------ Material provided ------
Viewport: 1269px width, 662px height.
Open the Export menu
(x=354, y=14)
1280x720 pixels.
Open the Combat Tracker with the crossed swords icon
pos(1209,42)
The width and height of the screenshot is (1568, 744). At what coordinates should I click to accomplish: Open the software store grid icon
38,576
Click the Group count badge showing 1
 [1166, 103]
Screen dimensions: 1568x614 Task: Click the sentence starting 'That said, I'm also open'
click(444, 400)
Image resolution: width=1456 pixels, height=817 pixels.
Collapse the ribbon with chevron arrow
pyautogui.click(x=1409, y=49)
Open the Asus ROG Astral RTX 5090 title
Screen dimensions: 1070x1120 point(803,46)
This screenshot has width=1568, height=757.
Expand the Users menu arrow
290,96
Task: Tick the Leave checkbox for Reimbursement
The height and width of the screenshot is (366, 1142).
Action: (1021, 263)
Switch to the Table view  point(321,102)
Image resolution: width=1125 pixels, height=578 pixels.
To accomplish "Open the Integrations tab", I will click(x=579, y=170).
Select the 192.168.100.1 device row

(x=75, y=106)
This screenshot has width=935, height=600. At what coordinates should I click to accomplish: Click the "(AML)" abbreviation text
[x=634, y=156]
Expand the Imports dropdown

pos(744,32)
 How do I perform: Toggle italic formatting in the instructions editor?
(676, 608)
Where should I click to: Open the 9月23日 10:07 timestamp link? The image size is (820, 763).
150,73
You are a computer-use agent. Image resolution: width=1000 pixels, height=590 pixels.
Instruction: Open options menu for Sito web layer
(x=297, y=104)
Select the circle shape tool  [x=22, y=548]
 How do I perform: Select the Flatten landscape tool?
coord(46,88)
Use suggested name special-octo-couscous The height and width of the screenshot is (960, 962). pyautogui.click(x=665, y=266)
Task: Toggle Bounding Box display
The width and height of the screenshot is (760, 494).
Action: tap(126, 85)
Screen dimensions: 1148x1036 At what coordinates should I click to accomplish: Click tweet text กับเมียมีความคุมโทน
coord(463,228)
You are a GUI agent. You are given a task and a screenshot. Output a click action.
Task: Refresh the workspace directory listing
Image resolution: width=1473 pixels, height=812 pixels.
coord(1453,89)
------
__Exercise instructions__
Scan the data for lines containing "agent" and copy all of them.

__Reply__
You are a computer-use agent. Image resolution: width=1000 pixels, height=590 pixels.
You are a GUI agent. You are given a task and a screenshot. Output a click action.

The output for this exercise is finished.